Et ultra non addidit rex Ægypti ut egrederetur de terra sua: tulerat enim rex Babylonis, a rivo Ægypti usque ad fluvium Euphraten, omnia quæ fuerant regis Ægypti.
8 Jojachin was achttien jaren oud, toen hij koning werd, en regeerde drie maanden te Jeruzalem; en de naam zijner moeder was Nehusta, een dochter van Elnathan, van Jeruzalem.
Decem et octo annorum erat Joachin cum regnare cœpisset, et tribus mensibus regnavit in Jerusalem: nomen matris ejus Nohesta filia Elnathan de Jerusalem.
9 En hij deed dat kwaad was in de ogen des HEEREN, naar alles, wat zijn vader gedaan had.
Et fecit malum coram Domino, juxta omnia quæ fecerat pater ejus.
10 Te dier tijd togen de knechten van Nebukadnezar, den koning van Babel, naar Jeruzalem; en de stad werd belegerd.
In tempore illo ascenderunt servi Nabuchodonosor regis Babylonis in Jerusalem, et circumdata est urbs munitionibus.
11 Zelfs kwam Nebukadnezar, de koning van Babel, tegen de stad, als zijn knechten die belegerden.
Venitque Nabuchodonosor rex Babylonis ad civitatem cum servis suis ut oppugnarent eam.

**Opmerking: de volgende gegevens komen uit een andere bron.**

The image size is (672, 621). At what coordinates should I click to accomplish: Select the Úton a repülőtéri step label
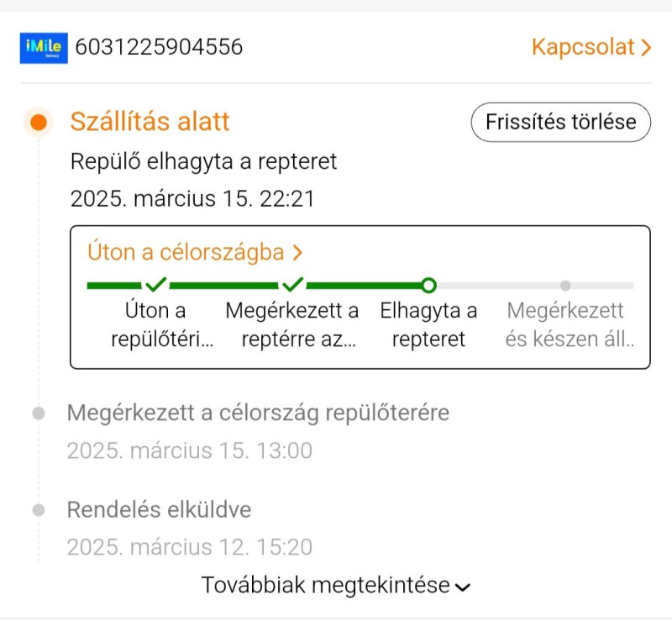point(155,325)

12 Toen ging Jojachin, de koning van Juda, uit tot den koning van Babel, hij, en zijn moeder, en zijn knechten, en zijn vorsten, en zijn hovelingen; en de koning van Babel nam hem gevangen in het achtste jaar zijner regering.
Egressusque est Joachin rex Juda ad regem Babylonis, ipse et mater ejus, et servi ejus, et principes ejus, et eunuchi ejus: et suscepit eum rex Babylonis anno octavo regni sui.
13 En hij bracht van daar uit al de schatten van het huis des HEEREN, en de schatten van het huis des konings; en hij hieuw alle gouden vaten af, die Salomo, de koning van Israel, in den tempel des HEEREN gemaakt had, gelijk als de HEERE gesproken had.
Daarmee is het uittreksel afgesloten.